The compassion she received from others in those early years has been serving as fuel to her “life’s calling” to strive for social justice.

Not a newbie


Marcelino is no newbie in Manitoba’s political arena.

She started as a member of the legislative assembly (MLA) in 2007 and again in 2011, serving the electorates of Wellington and Logan, respectively. She maintained her seat as MLA for Logan after winning in the April 2016 election.

Her first salvo into politics was when she was 55 years old.
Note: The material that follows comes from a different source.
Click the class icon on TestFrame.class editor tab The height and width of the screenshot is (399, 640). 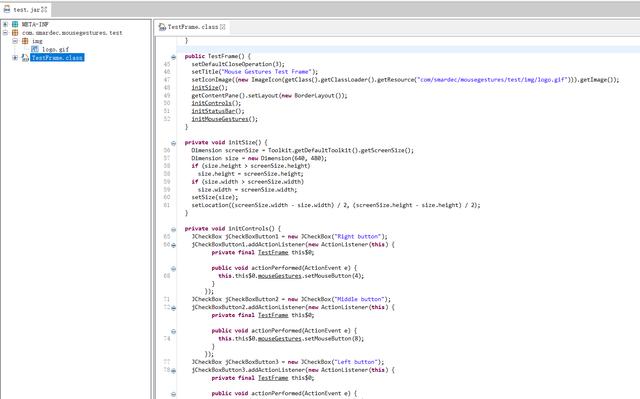[162, 27]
Her victory was touted as a trailblazer because she was the first woman of color to be elected from the visible minority.

Marcelino’s family had been in Canada for 25 years when she ran for office, which meant she had to give up her job being the editor of the now-defunct The Philippine Times, a community newspaper she helped build in 1996.
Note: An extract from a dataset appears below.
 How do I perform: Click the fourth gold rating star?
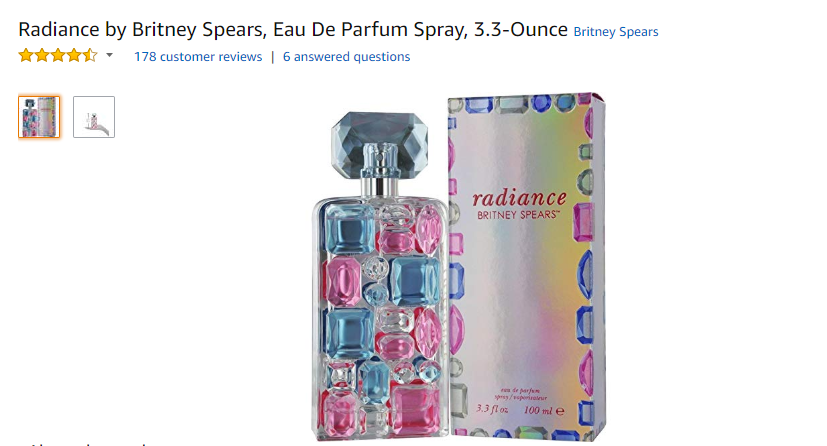pos(74,55)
She also served as Manitoba’s Minister of Multiculturalism and Literacy for almost three years before she took the helm as NDP interim-leader.

Regaining trust


“I know my colleagues have suggested me as interim leader not because of my skills in public speaking but due to my passion to reinvigorate our party and my ideas for grassroots organizing,” she said in an email interview with

“As interim leader, I find it to be my duty to start the process of regaining the trust of Manitobans and to work towards defeating the conservatives in four years,” she added. NDP is set to elect its permanent leader in its October 2017 convention.

At the Manitoba legislature, the NDPs have criticized the conservatives’ austerity measures,which they say would reduce frontline services in health care, home care, childcare and education.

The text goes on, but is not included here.